* WORK INSTRUCTIONS
According to the guide on family guarantee home loans, what portion of the loan does the guarantee typically cover?

* PASSAGE
How does a family guarantee work?

Learn how a family guarantee home loan works, who can act as a guarantor, and what it means for your deposit. A simple guide for Australians buying a home with help from family.

A family guarantee home loan lets a close relative, usually a parent, use equity in their property as extra security for your loan. This can help you buy a home sooner, potentially avoid Lenders Mortgage Insurance (LMI), and buy a property with a smaller deposit.

Family guarantees are one way some first home buyers bridge the deposit gap without waiting years to save a 20% deposit.

What is a family guarantee home loan?

A family guarantee home loan is a mortgage where a guarantor, typically a parent, pledges equity in their own property as additional security. The guarantor does not hand over cash or go on the property title.

Instead, the lender uses the guarantor’s property to reduce the loan-to-value ratio (LVR). This may reduce the lender’s risk and, depending on the lender’s criteria, may allow the borrower to buy with a smaller deposit.  

Who can be a guarantor?

Some lenders may also require the guarantor to be an immediate family member. Eligible guarantors typically include:

  • Parents - a common type of guarantor for first home buyers
  • Siblings - accepted by some lenders
  • Grandparents - accepted by some lenders, though age limits may apply
  • Adult children (aged 18+) - accepted by some lenders

Guarantors generally need to be Australian citizens or permanent residents, own property with sufficient usable equity, and have a stable financial position. Some lenders may require the guarantor to seek independent legal advice before signing.

How does a family guarantee work?

A family guarantee works by linking the guarantor’s property equity to the borrower’s home loan as additional security. The guarantee typically covers only the portion above 80% LVR, not the full loan.

This means the lender treats the combined security (your property plus the guaranteed equity) as though you have a larger deposit. In some cases, this may reduce the effective LVR to 80% or below, which can reduce or remove the need for Lenders Mortgage Insurance (LMI), depending on the lender’s criteria.  

How can a family guarantee help you buy a home?

A family guarantee removes one of the biggest barriers to home ownership: the deposit. Here are the potential benefits:

  • Buy sooner with a smaller deposit - some lenders may allow borrowers to purchase with a smaller deposit instead of the standard 20%, which could take years to save
  • Potentially avoid Lenders Mortgage Insurance (LMI) - A guarantee that brings your effective LVR to 80% may reduce or remove this cost, depending on the lender and loan structure.

* SUPPLIED MATERIAL
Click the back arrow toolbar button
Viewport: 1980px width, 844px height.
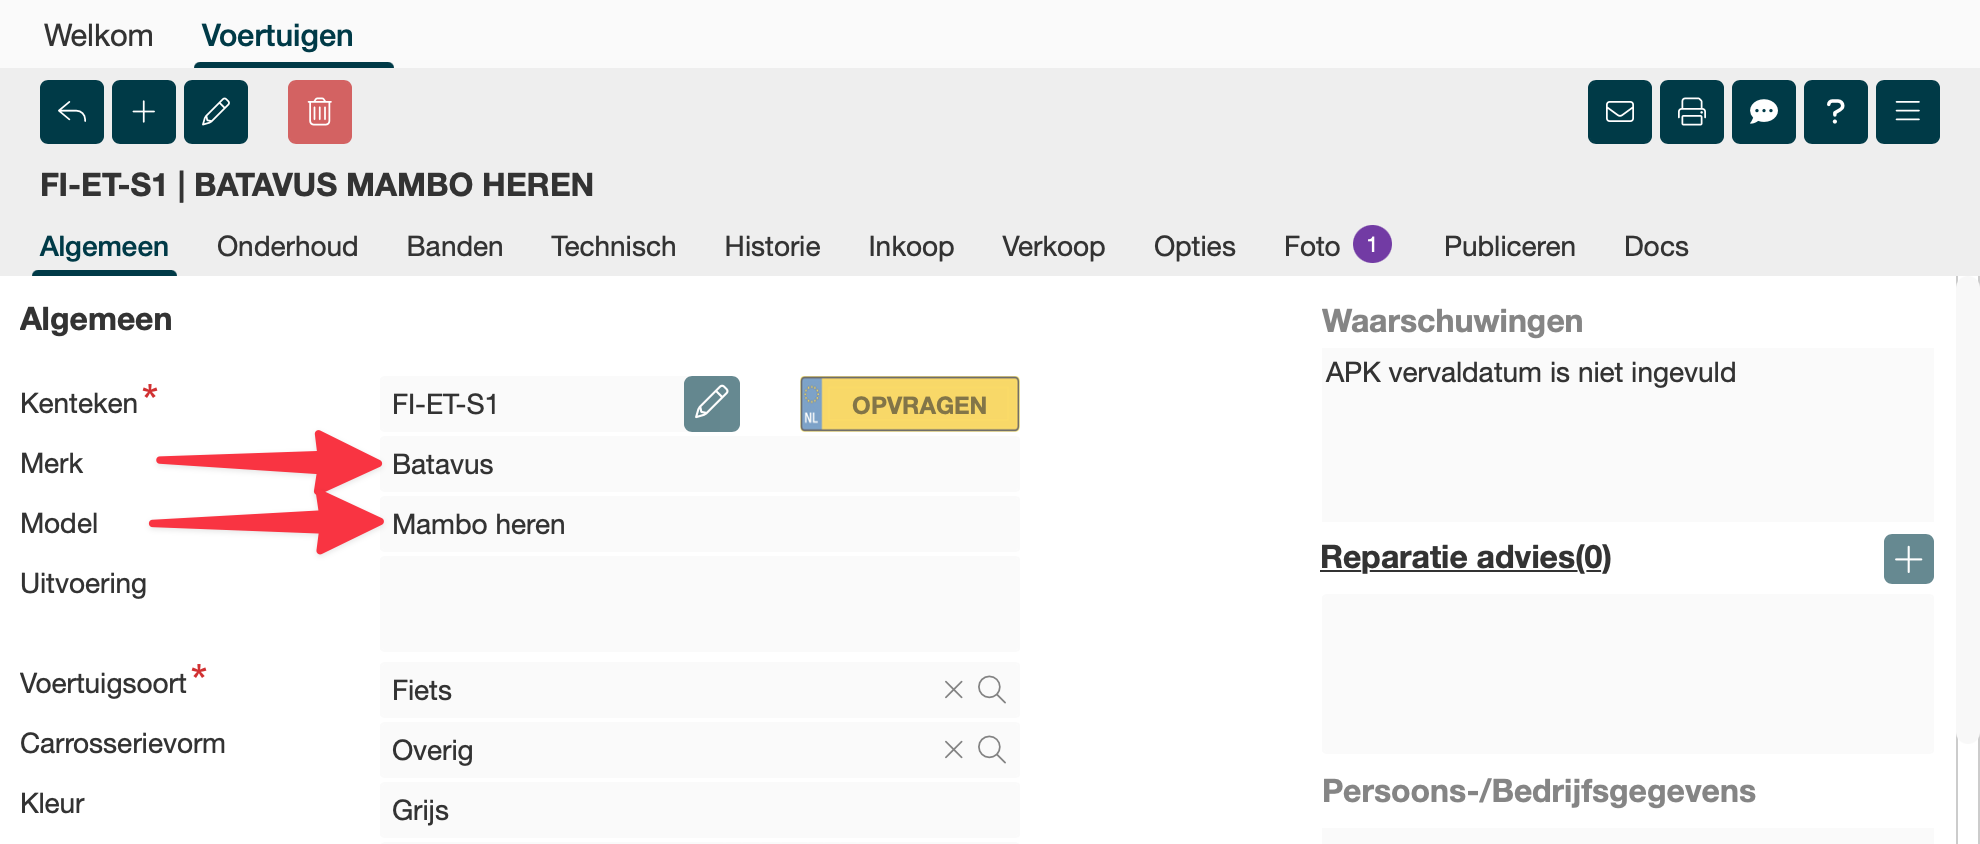tap(72, 112)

* SOLUTION TO THE EXERCISE
Only the portion above 80% LVR, not the full loan.